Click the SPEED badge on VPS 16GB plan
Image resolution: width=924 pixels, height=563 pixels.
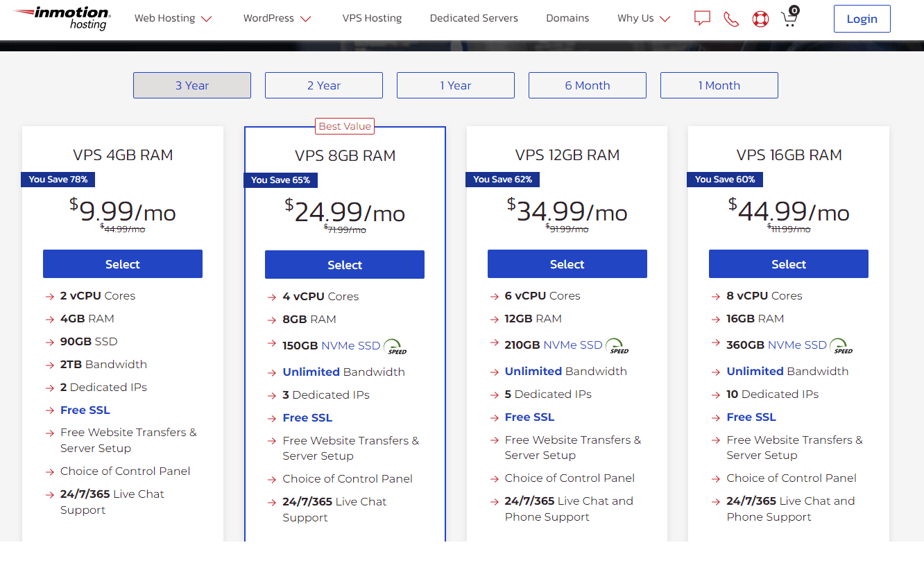point(841,345)
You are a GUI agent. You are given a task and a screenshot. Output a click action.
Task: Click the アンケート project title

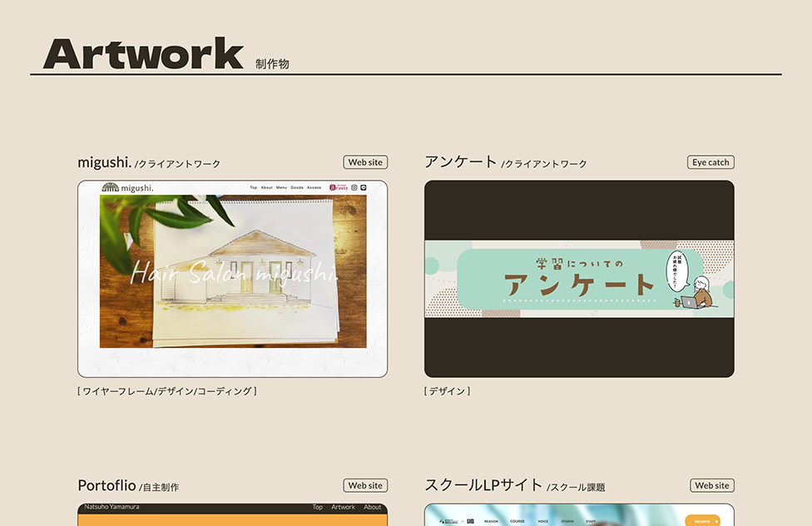point(460,161)
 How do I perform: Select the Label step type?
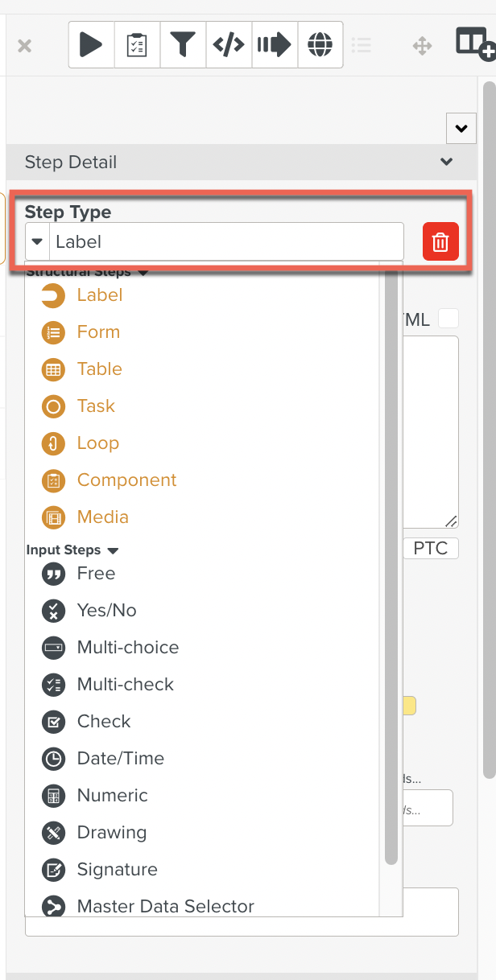99,294
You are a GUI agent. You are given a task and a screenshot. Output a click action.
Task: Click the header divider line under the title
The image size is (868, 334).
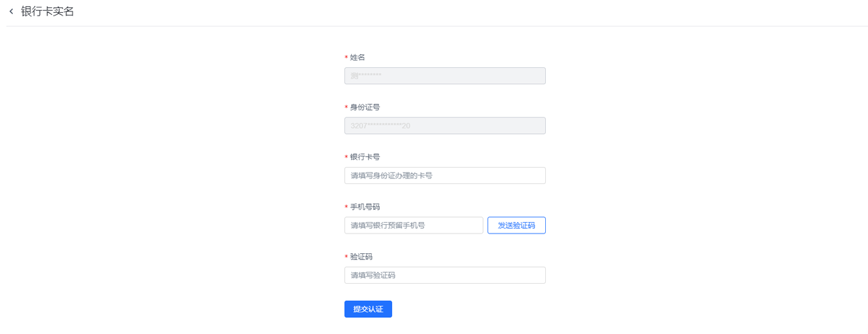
********
- _REQUIREMENT_: Make an exact copy of the records above, with the pictures left out.

- _THE COMPLETED TASK_:
Click the SPEED badge on VPS 16GB plan
Image resolution: width=924 pixels, height=563 pixels.
point(841,345)
You are a GUI agent. You are given a task and a screenshot. Output a click action.
Task: Click the アンケート project title

point(460,161)
 How do I perform: Select the Label step type?
99,294
You are a GUI agent. You are given a task and a screenshot. Output a click action.
Task: Click the header divider line under the title
The image size is (868, 334).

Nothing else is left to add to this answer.